Fear keeping our naval power in check is ironic given the "peace through strength" mantra. Turns out Iran has always held the long tactical advantage. How long does it take to build a desert road to the other side of the ocean? I think we're going to find out.
US Naval power has been drastically hollowed out - other than for strategic force projection for low intensity conflicts involving air strikes. Even for that, it's a shadow of what it once was.
This isn't the 1980's where we can surge 100 warships to an area of the world to deny the area or perform escort missions.
If we decided to 10x the Navy budget today and start building ships we'd be a couple decades out since we'd have to start from "train the ship building workforce" first principles to begin with.
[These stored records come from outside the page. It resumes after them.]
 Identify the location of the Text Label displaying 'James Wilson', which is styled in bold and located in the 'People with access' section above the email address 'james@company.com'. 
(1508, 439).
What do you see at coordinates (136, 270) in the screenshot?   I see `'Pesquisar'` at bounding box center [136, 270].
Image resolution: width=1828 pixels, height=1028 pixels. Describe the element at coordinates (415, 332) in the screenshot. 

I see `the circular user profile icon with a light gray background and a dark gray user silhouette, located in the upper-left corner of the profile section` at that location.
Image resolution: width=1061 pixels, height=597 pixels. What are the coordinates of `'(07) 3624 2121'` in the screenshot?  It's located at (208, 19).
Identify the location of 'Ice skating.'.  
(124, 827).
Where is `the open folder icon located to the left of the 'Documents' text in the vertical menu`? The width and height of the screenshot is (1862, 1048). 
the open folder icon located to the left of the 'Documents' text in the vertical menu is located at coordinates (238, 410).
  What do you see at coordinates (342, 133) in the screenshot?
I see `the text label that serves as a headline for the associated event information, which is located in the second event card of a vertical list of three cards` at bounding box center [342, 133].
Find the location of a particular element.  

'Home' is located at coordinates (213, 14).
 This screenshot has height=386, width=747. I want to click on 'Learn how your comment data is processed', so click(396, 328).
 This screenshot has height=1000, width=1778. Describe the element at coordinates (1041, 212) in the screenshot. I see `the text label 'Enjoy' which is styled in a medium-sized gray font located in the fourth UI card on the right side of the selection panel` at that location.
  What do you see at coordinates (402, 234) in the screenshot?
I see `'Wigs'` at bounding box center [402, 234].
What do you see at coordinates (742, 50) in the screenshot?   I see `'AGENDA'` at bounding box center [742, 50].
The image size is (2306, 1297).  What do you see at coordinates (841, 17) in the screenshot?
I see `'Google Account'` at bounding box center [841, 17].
Other than air power, the US has been operating off military (reputation) inertia for decades now.
It’s not fear, it’s cost-benefit, and it would take all the trucks in the middle east to move a tiny portion of the export that typically goes via ship. It would be easier and more aligned for Qatar, UAE, Saudis to pay mercs to keep the strait clear.
The problem is not the road.
It is prohibitely expensive to move things using trailers vs. freight.
KSA can get most of their oil to the Red Sea in 2-3 years (like 90%+). By the end of the year, they should be able to get >50% there.
UAE can get ~30% through Oman now, and probably ~75% in 3-4 years.
Iraq, Kuwait, Bahrain, and Qatar are screwed without the straight. Qatar could probably work a deal with KSA to get all of their oil through its pipes to the Red Sea if need be in 2-3 years, but they'd pay a premium.
If I had to guess, I think this will structurally push KSA and UAE to move out of the straight, and for anyone in the straight to be tied to China and India.
I imagine Iraq, Kuwait, Bahrain, Qatar, and Iran are all going to become Chinese and Indian client states.
North & South America now have a major oil & natural gas surplus. Their total usage is declining and production is increasing.
Meanwhile, the EU, Japan, SK, etc are moving towards renewables & nuclear as fast as they can.
China's probably reached peak fossil fuel imports already.